Pythonボックスの中で「特定の単語」と「返すリリック」のdictionaryを作成します。
以下がその一部分です。
(....)
"ワトソン": "ていうか俺も\\rspd=130\\ブルーミックスに\\rspd=80\\接続中。\\rspd=110\\ Watsonで聴きとった言葉で、リリック\\rspd=80\\想像中\\rspd=150\\",
"スピーチ": "聞こえるぜ、お前の\\rspd=80\\スピーチが\\rspd=150\\。だが、まだスキル\\rspd=80\\足りないな\\rspd=150\\",
(....)
認識結果を取得し、単語を見つけたら、定義したアンサー用リリックで置き換えます。置換する方法の詳細については公開したChoregrapheプロジェクトの中のPythonコードを参照して下さい。
#拡張案の一例
本記事では、プロトタイプとして、特定の単語のみに対して実装しましたが、以下のライブラリのような韻生成ツールと組み合わせて、あらゆる単語に対して自動的にリリック生成することができるように検討中です。

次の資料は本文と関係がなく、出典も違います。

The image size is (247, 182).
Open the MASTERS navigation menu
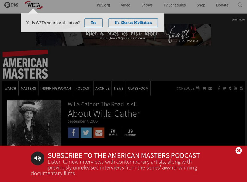point(28,88)
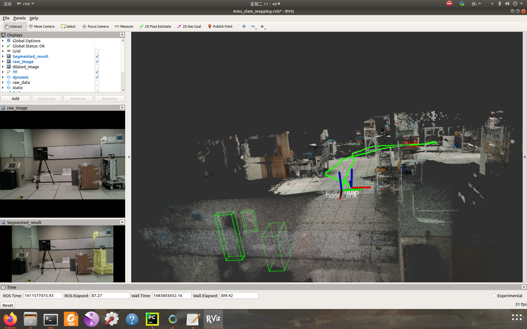Expand the TF display entry

3,72
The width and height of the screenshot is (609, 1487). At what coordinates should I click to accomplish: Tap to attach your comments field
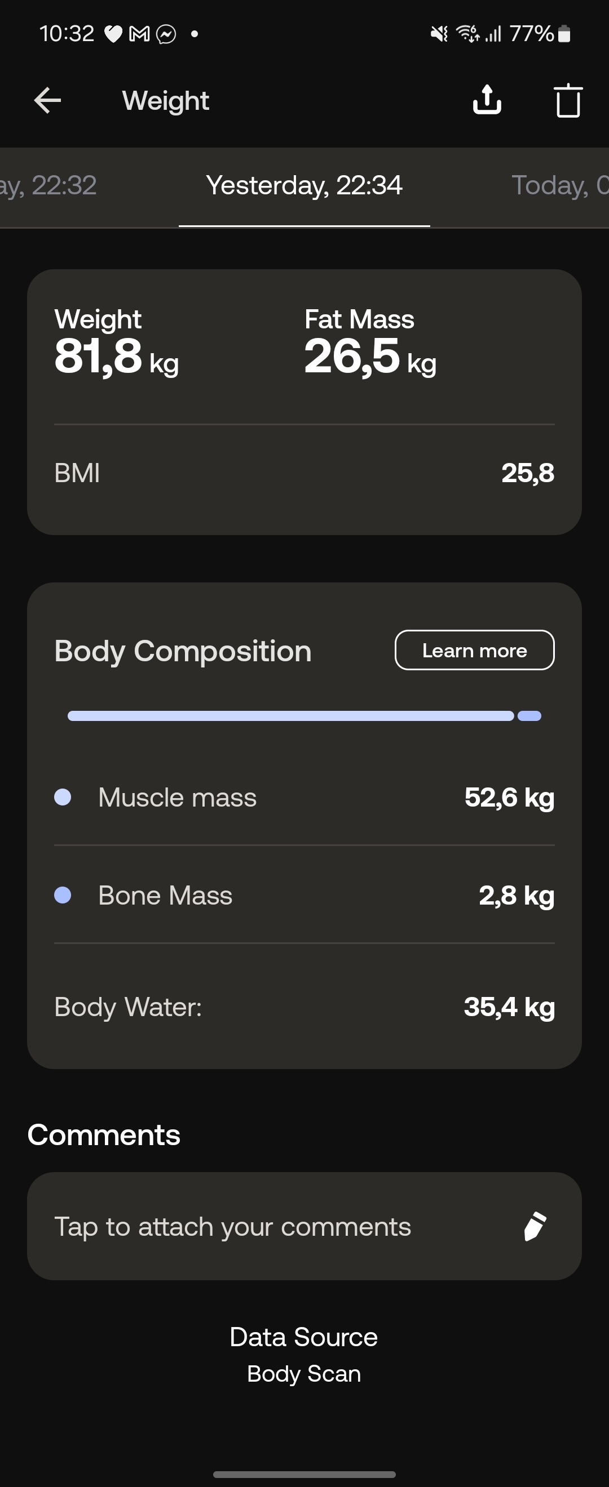click(304, 1226)
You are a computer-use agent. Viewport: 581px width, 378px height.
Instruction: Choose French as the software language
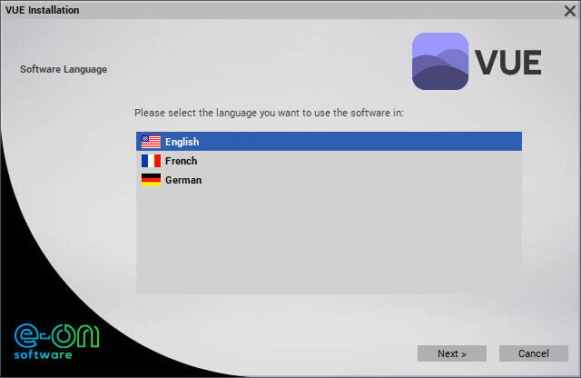coord(181,161)
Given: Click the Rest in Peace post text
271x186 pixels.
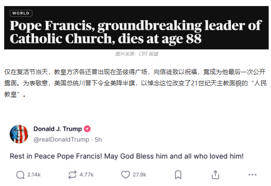Looking at the screenshot, I should pyautogui.click(x=127, y=156).
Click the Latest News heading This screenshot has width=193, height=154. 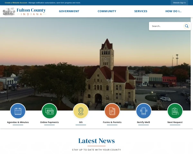pyautogui.click(x=97, y=141)
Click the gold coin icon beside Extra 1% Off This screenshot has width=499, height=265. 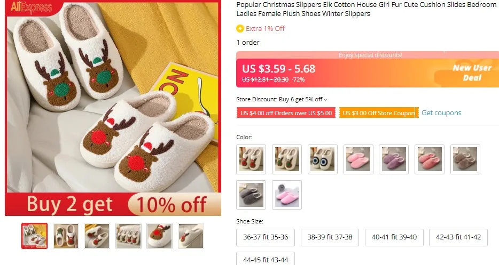(x=240, y=29)
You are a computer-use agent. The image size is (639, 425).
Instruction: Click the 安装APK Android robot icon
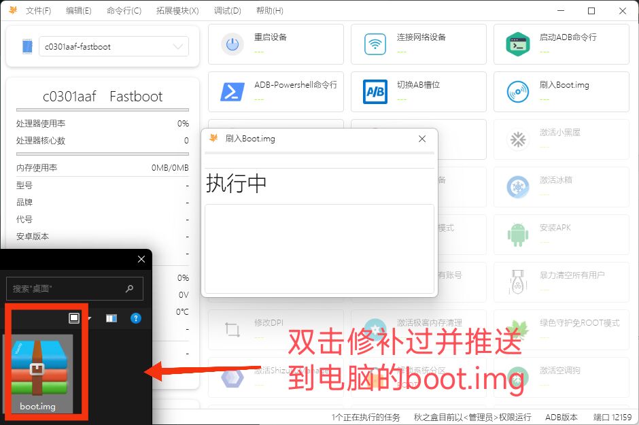point(517,235)
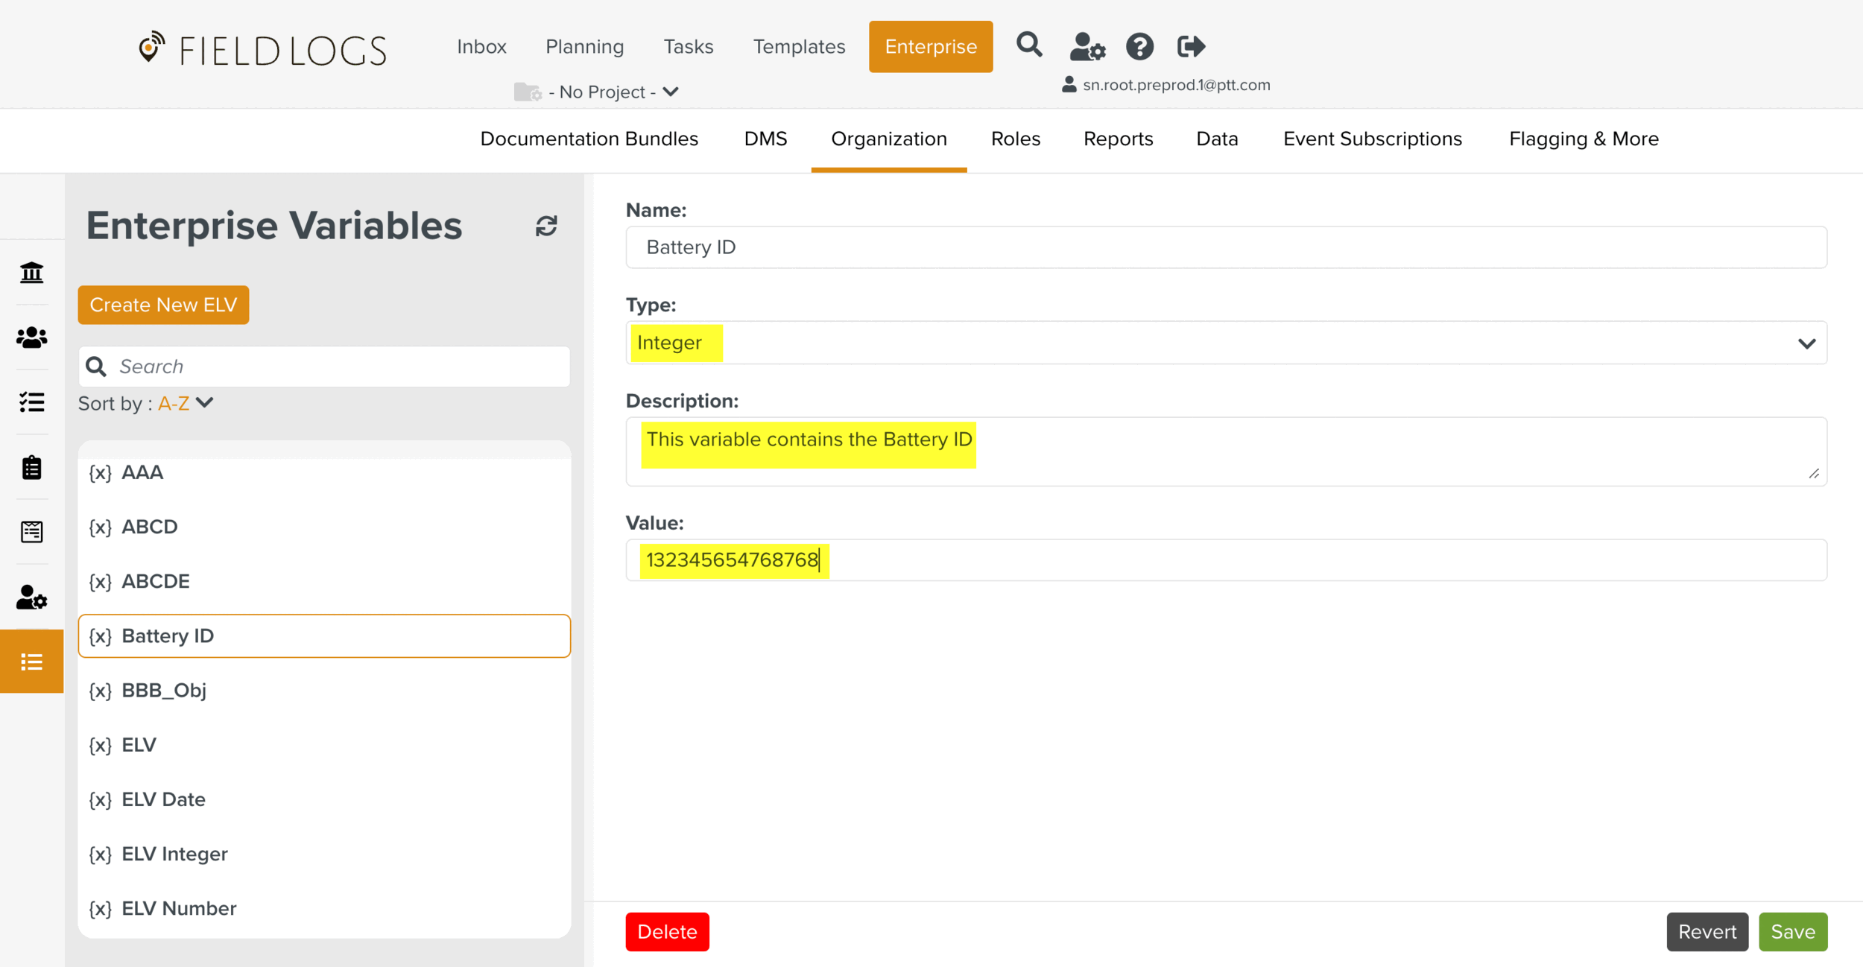Image resolution: width=1863 pixels, height=967 pixels.
Task: Switch to the Roles tab
Action: [1015, 139]
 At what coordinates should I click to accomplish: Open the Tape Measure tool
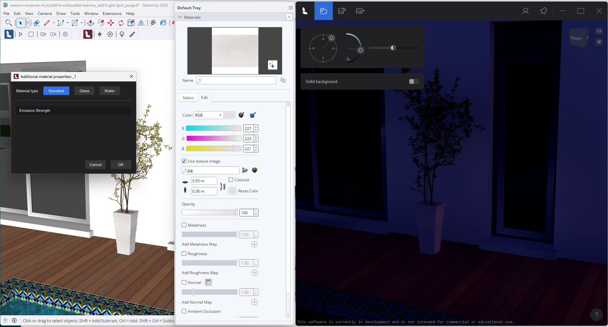[x=153, y=23]
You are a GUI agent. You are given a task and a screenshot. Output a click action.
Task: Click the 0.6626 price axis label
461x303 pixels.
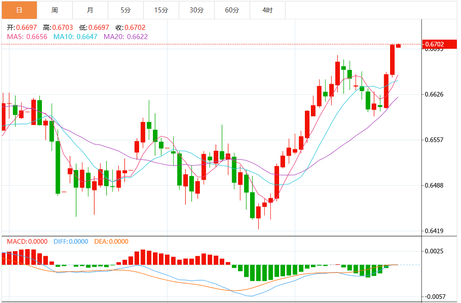(x=434, y=95)
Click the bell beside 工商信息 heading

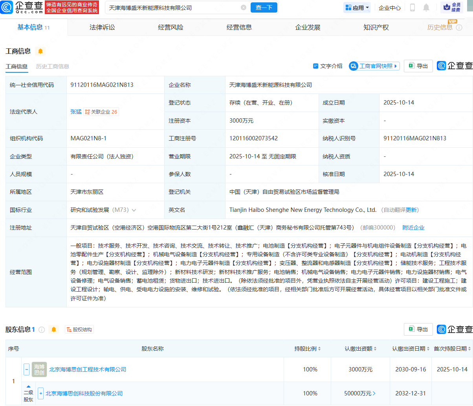point(40,51)
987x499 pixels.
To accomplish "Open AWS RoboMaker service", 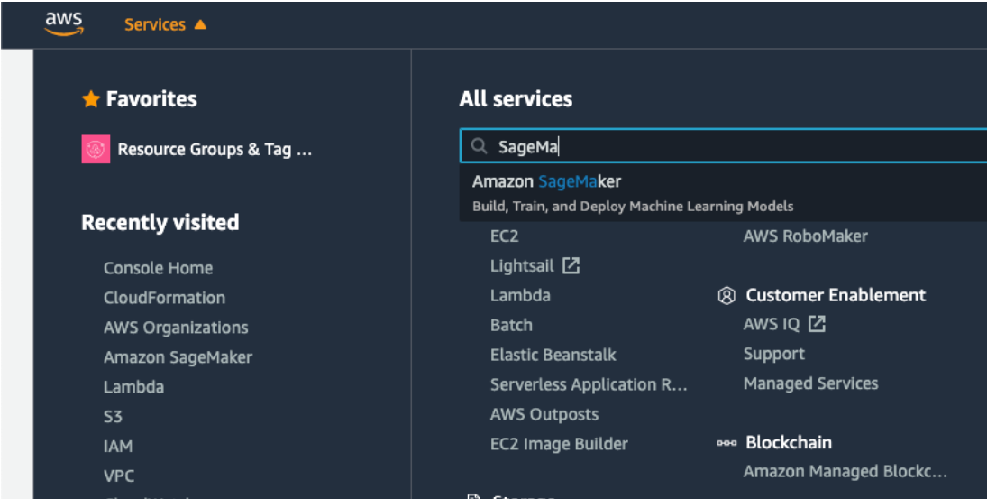I will click(x=805, y=236).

【参考】suzuki86さんによる記事: 文章中から韻を踏んでいるフレーズの組み合わせを検出する gem を作りました
#おわりに
本記事は「音声認識技術」にてロボット同士を会話させる表現の延長としてプロトタイプしてみました。筆者は、人間のMCをロボットで置き換えようなんて思いは全くなく、あくまでも「ロボット同士が音声認識技術によってコミュニケーションする」というコンセプトに基づいた表現の一つとして捉えて頂ければ幸いです。
#撮影について
先行記事と本記事ともに、デモの撮影には、Pepperアトリエ秋葉原 を利用させて頂きました。ありがとうございました。
バトル前のPepperたちががにらみ合っている様子。